But when we rolled up to the first middle school, it was time to unload the set out of the back of Man #1’s car and set it up in the auditorium. Panic.
MAN #1: A little help here?
(WOMAN #1 and MAN #2 rush to his aide.)
ME: Well, it looks like you guys all got this, so I’m gonna go, uh, find the teacher and something something mumble mumble okay thanks bye! (Scampers off.)
To this very day, if you book a “Shaking It Up With Shakespeare” experience for your students online, you will be greeted by my c. 2005 face and this orange pirate shirt.
I felt like a lazy asshole for the rest of the run. I got better about designating myself to be somewhere else, tending to other important business during load-in and load-out. This is where I learned that I needed to find out well in advance what I would be expected to lift and carry when I took a job that didn’t have “lift and carry stuff” in the description.
Later in my career, I spent several years in the education department at Ford’s Theatre in Washington, DC I managed the student matinee programs, and there were many opportunities to do pre- and post-show visits with students. Being in the classroom and facilitating these discussions was almost universally awesome. However. However.
Have you ever tried to find a classroom for the first time at a DC-area public school?
Step 1: Walk to the school from the Metro. This is probably fine, or maybe the escalator’s broken. Whatever.
Step 2: Find the building entrance. No, not that entrance. You need an access card for that one. Not THAT entrance; it’s under construction. Use that other entrance. The one up the historic stairs. That’s the entrance for you.
Step 3: Climb those stairs. Take your time.
Step 4: Go through security. Specifically, put your mobility aides on the little belt before you go through the metal detector. Then stand around without use of a cane for however long is necessary for them to do the wand thing and figure out why you’re there.
Step 4: Sign in and find the location of the classroom. It’s up the stairs.
Step 5: Teach or whatever. Who even knows at this point?
Step 6: Ask about the elevator for your walk out. Yes, you can totally use the elevator, but you have to get a key from the Chief Elevatorian. His office is down the stairs.
Step 7: Go back to the office to finish out the workday. Take all the Advil.
Step 8: Go home and drink heavily.
In conclusion, teaching artistry gets a modest Disability Awesomeness rating: 2.5 out of 5 canes.

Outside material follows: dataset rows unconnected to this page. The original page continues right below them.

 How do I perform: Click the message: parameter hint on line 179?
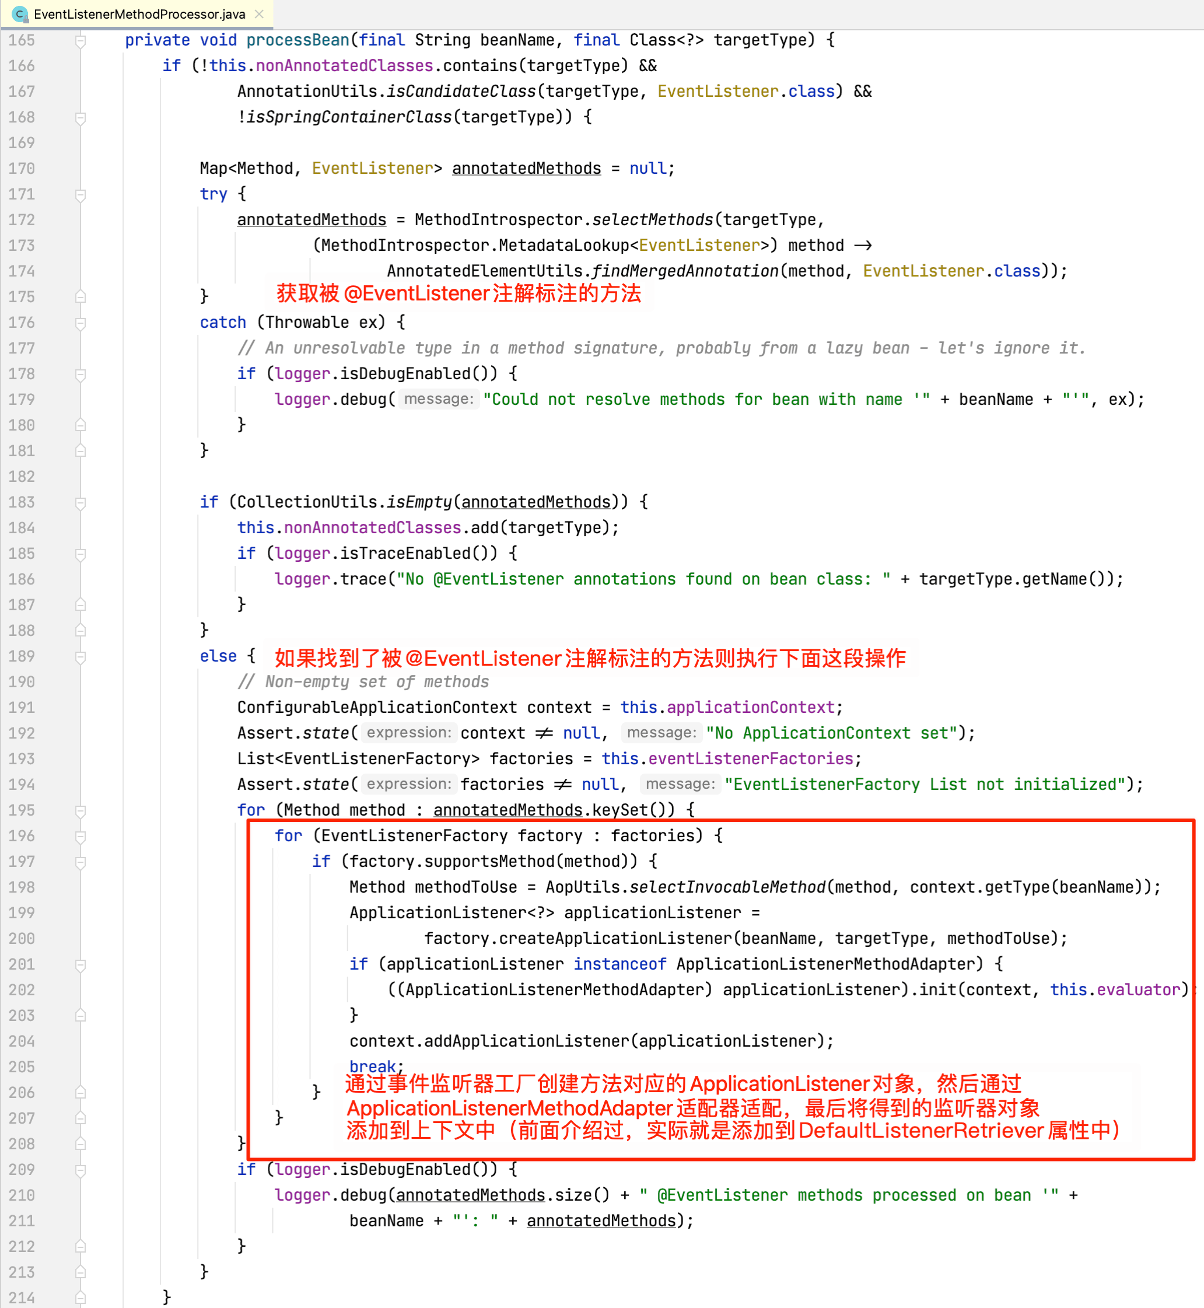[438, 399]
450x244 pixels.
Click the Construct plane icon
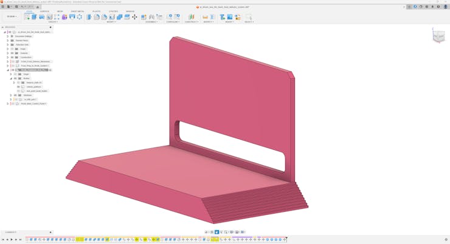point(191,17)
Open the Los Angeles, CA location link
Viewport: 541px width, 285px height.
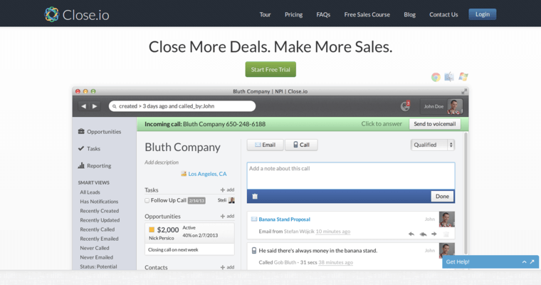[207, 173]
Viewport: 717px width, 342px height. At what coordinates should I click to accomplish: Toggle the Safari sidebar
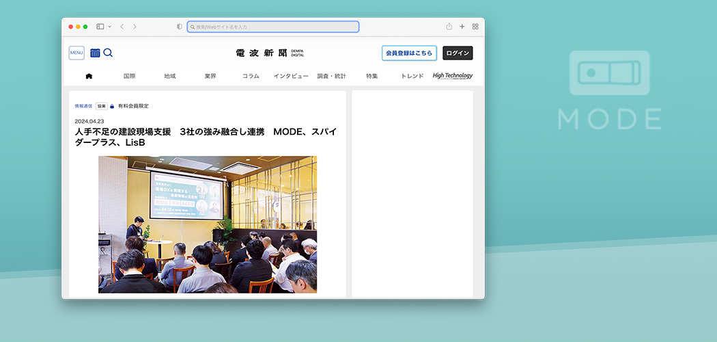[x=100, y=27]
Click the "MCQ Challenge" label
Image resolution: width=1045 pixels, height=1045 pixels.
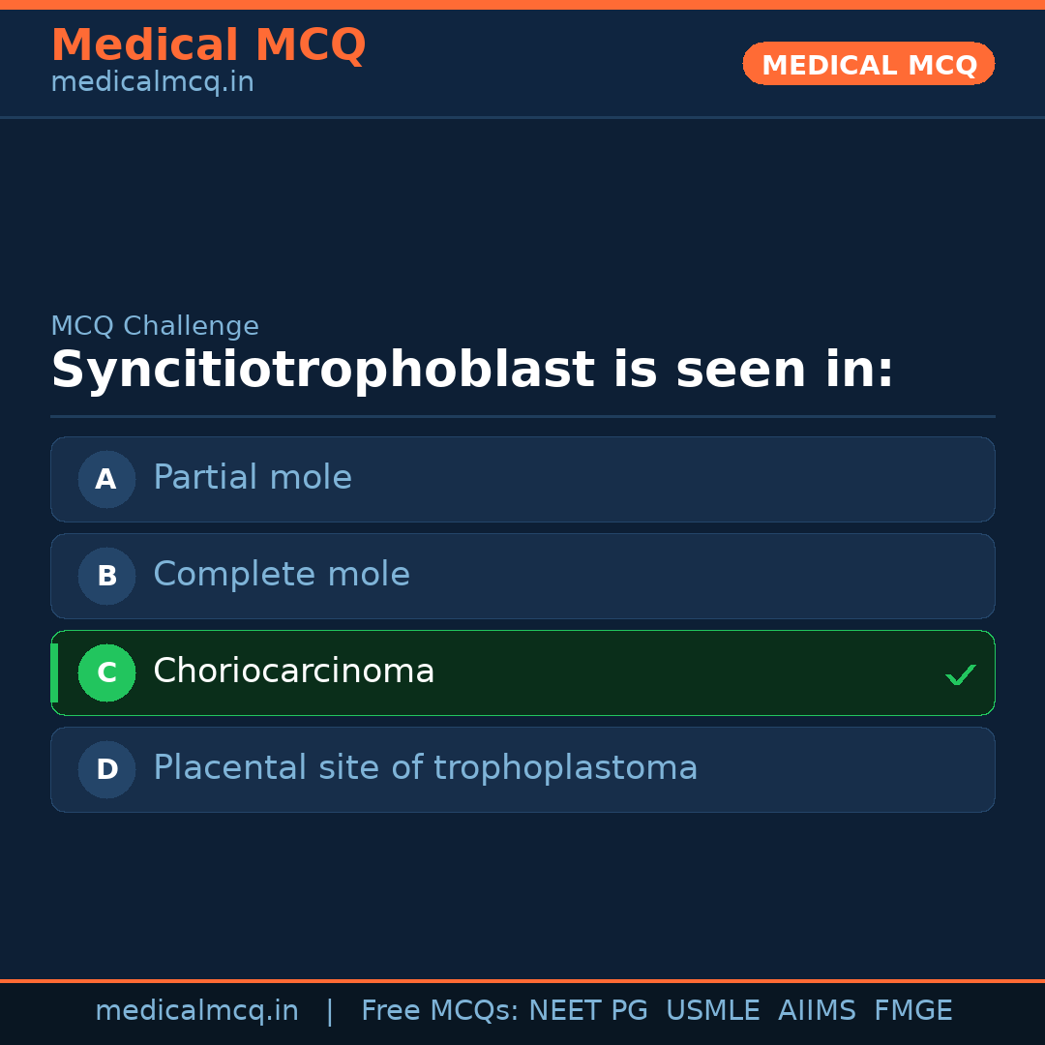[x=155, y=326]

Because you’re usually self-directed in these projects, you can decide how much hopping around you’re going to do once you’re in the classroom. And maybe you work in a posh school district with glamorous elevators and shit. But, my fellow cane-walker, due to the unknown elements involved in each location, think twice before you accept this gig. Especially if you have to carry the prop trunk.